Las sustancias anti-reglamentarias, tipo droga, siempre han estado presentes en todas las disciplinas deportivas con objetivo de aumentar la capacidad de esfuerzo de los atletas, poniendo en peligro su salud y hasta propia vida.

Así pues, estos mecanismos de drogadicción han llegado al punto en que incluso futuras promesas son obligadas por sus entrenadores a consumir una serie de medicamentos para poder llegar así de manera fugaz y fulminante a la élite deportiva.
Sin embargo, muchas de estas jóvenes promesas se quedan a medio camino sin siquiera poder triunfar como en un principio sus entrenadores les prometían. Esto llega a producir un importante vacío en sus vidas, creando crisis psicológicas en muchos casos irreversibles.

En este sentido, muchos deportistas no son conscientes de los efectos que tiene el dopaje pero, al igual que ocurre con cualquier otra droga, su efecto a largo plazo puede ser devastador.
Sin embargo, se critica la alta competición debido a los hábitos que algunos deportistas mantienen, pues imagínense lo que sucedería si estos tomaran sustancias para mejorar su rendimiento. ¿Creen el cuerpo humano capaz de aguantar más de 16 días montado en una bicicleta por más de seis horas al día a una velocidad media de 60 kilómetros por hora? Yo, sinceramente, no. No obstante, aunque el cuerpo esté entrenado para ello y por tanto pueda estar equivocado, recordareis la desgraciadamente famosa operación puerto en la que los corredores de mayor consistencia fueron los primeros implicados; Jan Ullrich, Ivan Basso, Francisco Mancebo, etc., ciclistas que pese a ello, siguen siendo grandes candidatos cada vez que se presentan a las citas mas señaladas del calendario. Los equipos más afectados por esta redada fueron la Comunitat Valenciana y el Liberty Seguros, este último hasta el punto de tener que cambiar de patrocinador y de quedarse fuera del tour de Francia 2006.
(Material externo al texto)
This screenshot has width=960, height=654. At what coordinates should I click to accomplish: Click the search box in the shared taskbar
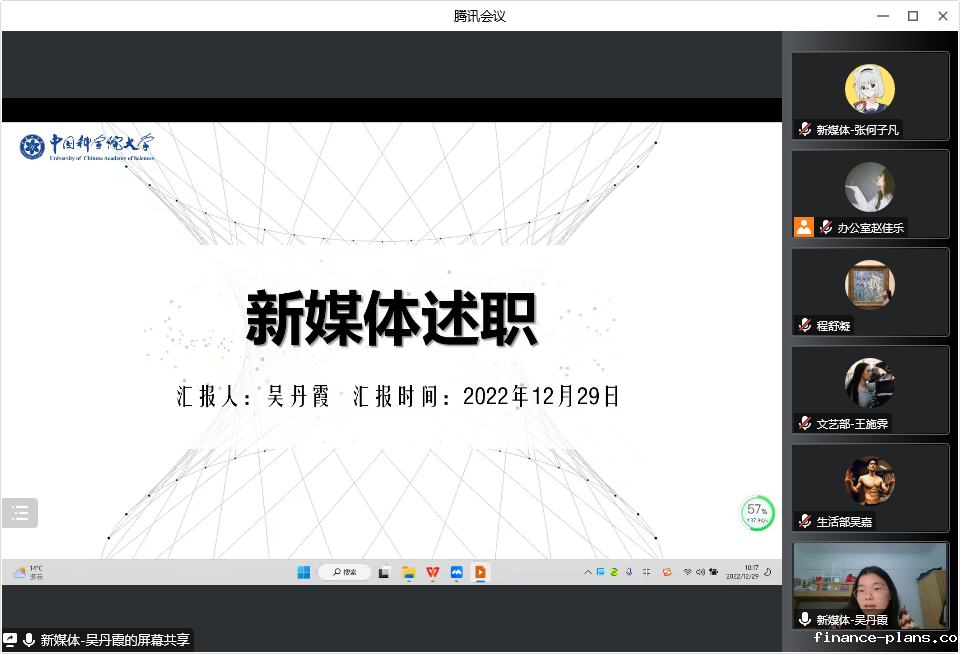[345, 572]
Aun así, a pesar de este encontronazo, pudimos ver un tour a la antigua usanza donde la diferencia de minutos no era un problema y si en una etapa perdías tiempo en la próxima lo recuperabas. Esto también se debió a la retirada del mejor ciclista que ha habido en el tour de Francia: Lance Amstrong,, una verdadera máquina del pedaleo, aunque también se ha dudado de su honestidad.

Así, desde aquí animo a que se hagan controles a diario, no solo para que la gente disfrute, sino también para que todos los ciclistas cuenten con las mismas oportunidades.